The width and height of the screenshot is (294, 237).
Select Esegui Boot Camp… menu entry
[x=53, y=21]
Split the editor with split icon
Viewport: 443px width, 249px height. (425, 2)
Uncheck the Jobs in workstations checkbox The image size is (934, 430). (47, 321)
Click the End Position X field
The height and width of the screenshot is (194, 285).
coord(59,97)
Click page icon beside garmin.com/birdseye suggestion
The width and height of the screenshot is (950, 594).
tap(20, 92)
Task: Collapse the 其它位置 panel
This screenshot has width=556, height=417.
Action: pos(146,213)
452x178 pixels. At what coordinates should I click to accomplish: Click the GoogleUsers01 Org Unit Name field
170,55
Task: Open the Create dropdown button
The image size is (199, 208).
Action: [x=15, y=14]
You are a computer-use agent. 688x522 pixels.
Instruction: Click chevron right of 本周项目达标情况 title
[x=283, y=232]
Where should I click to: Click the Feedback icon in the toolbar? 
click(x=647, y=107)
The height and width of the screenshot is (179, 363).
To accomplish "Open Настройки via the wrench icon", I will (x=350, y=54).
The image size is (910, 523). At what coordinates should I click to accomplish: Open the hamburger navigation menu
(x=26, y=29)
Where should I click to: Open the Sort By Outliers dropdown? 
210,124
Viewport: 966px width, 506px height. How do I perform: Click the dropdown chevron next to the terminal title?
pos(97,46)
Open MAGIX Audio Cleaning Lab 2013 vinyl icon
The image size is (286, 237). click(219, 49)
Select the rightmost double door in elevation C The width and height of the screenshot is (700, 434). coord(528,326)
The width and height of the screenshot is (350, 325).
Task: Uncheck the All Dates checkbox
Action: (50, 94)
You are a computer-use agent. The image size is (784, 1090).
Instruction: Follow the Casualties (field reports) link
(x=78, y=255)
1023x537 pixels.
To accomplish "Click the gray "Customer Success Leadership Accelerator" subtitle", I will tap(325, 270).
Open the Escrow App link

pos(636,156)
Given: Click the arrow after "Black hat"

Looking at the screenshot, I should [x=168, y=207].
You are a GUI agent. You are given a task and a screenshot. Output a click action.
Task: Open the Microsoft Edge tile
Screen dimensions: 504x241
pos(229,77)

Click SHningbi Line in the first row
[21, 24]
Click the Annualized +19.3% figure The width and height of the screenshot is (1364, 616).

++++++++++++++++++++

Required work: An exact transcript of all the records is the expected result.

Expected answer:
The width and height of the screenshot is (294, 237).
Select Esegui Boot Camp… menu entry
[x=53, y=21]
Split the editor with split icon
Viewport: 443px width, 249px height. (425, 2)
Uncheck the Jobs in workstations checkbox The image size is (934, 430). (47, 321)
Click the End Position X field
The height and width of the screenshot is (194, 285).
coord(59,97)
Click page icon beside garmin.com/birdseye suggestion
The width and height of the screenshot is (950, 594).
tap(20, 92)
Task: Collapse the 其它位置 panel
This screenshot has width=556, height=417.
Action: pos(146,213)
452x178 pixels. At what coordinates should I click to accomplish: Click the GoogleUsers01 Org Unit Name field
170,55
Task: Open the Create dropdown button
The image size is (199, 208).
Action: [x=15, y=14]
You are a computer-use agent. 688x522 pixels.
Instruction: Click chevron right of 本周项目达标情况 title
[x=283, y=232]
Where should I click to: Click the Feedback icon in the toolbar? 
click(x=647, y=107)
The height and width of the screenshot is (179, 363).
To accomplish "Open Настройки via the wrench icon", I will (x=350, y=54).
The image size is (910, 523). At what coordinates should I click to accomplish: Open the hamburger navigation menu
(x=26, y=29)
Where should I click to: Open the Sort By Outliers dropdown? 
210,124
Viewport: 966px width, 506px height. How do I perform: Click the dropdown chevron next to the terminal title?
pos(97,46)
Open MAGIX Audio Cleaning Lab 2013 vinyl icon
The image size is (286, 237). click(219, 49)
Select the rightmost double door in elevation C The width and height of the screenshot is (700, 434). coord(528,326)
The width and height of the screenshot is (350, 325).
Task: Uncheck the All Dates checkbox
Action: (50, 94)
You are a computer-use agent. The image size is (784, 1090).
Instruction: Follow the Casualties (field reports) link
(x=78, y=255)
1023x537 pixels.
To accomplish "Click the gray "Customer Success Leadership Accelerator" subtitle", I will tap(325, 270).
Open the Escrow App link

pos(636,156)
Given: Click the arrow after "Black hat"

Looking at the screenshot, I should [x=168, y=207].
You are a GUI agent. You are given a task and a screenshot. Output a click action.
Task: Open the Microsoft Edge tile
Screen dimensions: 504x241
pos(229,77)

Click SHningbi Line in the first row
[21, 24]
Click the Annualized +19.3% figure The width and height of the screenshot is (1364, 616).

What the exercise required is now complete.